Lediglich Freie Wähler-Chef Hubert Aiwanger meldet sich aus dem fernen Bayern mit anderen Abgrenzungen zu Wort: "In Thüringen geht es wohl nicht ohne Kommunisten", schrieb er bedauernd auf X und meinte damit das BSW. Zur AfD verlor Aiwanger in seinem Tweet am Wahlabend kein Wort. Für die Freien Wähler reicht es übrigens weder in Thüringen noch in Sachsen für den Einzug in den Landtag.

BSW: Von null in die Regierung?

Ganz anders verlief die Wahl für das Bündnis Sahra Wagenknecht (BSW). Selten in der Geschichte der Bundesrepublik hat eine Partei aus dem Stand heraus ein zweistelliges Ergebnis bei Landtagswahlen erzielt. Insofern hat Thüringens BSW-Spitzenkandidatin Katja Wolf mit ihrem Wort vom "besonderen historischen Moment" recht.

Auch wenn die Mehrheitsverhältnisse in beiden Ländern schwierig sind, am BSW kommt die CDU bei der Regierungsbildung wohl nicht vorbei. In Thüringen wäre eine Minderheitsregierung mit CDU und SPD denkbar. Oder CDU und BSW geben sich doch noch einen Ruck und koalieren mit der Linken.

In Sachsen könnte die junge Partei eher in die Rolle des Königsmachers schlüpfen.

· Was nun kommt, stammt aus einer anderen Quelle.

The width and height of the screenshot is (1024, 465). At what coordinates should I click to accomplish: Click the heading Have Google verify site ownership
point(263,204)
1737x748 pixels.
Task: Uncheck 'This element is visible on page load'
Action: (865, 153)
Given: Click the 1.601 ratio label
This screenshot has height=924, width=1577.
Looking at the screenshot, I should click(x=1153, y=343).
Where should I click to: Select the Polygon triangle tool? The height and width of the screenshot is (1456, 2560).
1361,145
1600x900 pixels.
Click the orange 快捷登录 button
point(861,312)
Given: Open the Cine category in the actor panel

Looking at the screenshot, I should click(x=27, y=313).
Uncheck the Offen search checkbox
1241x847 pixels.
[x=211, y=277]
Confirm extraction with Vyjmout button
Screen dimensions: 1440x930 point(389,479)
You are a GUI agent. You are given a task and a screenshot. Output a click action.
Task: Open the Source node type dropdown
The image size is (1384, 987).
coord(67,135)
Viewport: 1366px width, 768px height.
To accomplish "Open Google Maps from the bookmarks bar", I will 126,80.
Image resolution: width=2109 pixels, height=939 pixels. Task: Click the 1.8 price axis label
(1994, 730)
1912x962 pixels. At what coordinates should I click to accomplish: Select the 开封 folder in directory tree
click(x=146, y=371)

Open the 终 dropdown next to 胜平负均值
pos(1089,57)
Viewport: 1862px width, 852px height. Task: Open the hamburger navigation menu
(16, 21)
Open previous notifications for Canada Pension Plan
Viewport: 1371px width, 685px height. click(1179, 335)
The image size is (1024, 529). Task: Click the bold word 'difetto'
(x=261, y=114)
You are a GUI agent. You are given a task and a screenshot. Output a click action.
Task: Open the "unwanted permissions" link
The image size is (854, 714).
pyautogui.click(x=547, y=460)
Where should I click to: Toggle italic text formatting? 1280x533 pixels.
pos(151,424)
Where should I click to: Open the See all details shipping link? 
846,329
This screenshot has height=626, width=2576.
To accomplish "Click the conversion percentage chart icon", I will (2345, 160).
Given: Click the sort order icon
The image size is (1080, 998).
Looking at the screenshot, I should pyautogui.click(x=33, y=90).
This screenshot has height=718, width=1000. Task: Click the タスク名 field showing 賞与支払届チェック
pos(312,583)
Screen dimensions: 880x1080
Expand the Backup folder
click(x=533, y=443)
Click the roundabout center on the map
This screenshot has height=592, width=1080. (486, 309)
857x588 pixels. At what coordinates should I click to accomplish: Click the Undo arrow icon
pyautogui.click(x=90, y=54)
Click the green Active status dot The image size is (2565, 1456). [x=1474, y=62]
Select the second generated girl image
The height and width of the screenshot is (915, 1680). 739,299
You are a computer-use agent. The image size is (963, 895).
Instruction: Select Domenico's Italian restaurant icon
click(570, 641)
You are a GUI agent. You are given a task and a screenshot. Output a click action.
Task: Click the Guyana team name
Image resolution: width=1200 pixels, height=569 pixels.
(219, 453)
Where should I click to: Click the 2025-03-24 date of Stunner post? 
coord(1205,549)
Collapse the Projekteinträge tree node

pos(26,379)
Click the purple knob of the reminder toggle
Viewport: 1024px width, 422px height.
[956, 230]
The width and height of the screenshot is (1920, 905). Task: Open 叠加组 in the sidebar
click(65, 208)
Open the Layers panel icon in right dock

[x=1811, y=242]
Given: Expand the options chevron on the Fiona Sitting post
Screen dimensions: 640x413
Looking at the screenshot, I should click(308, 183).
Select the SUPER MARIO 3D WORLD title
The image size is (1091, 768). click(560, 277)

Die Gründerin Wagenknecht präsentiert sich am Wahlabend selbstbewusst und will sich teuer verkaufen: Natürlich wolle das BSW regieren, "aber die CDU muss sich dann auch auf uns zubewegen".

Während SPD, Grünen und FDP heute in Berlin einmal mehr die Analyse eines schwarzen Wahlabends bevorsteht, startet die Union in die heiße Phase der Debatte über ihren Kanzlerkandidaten. Bis "zum Spätsommer" oder "nach den Landtagswahlen in Ostdeutschland" soll die Entscheidung fallen – zwei der drei Wahlen sind jetzt vorbei. Die Parteichefs Friedrich Merz und Markus Söder haben immer wieder versprochen, dass sich ein Streit wie 2021 nicht wiederholen werde. Wie sie sich einigen wollen, bleibt auch nach diesem Wahlabend offen.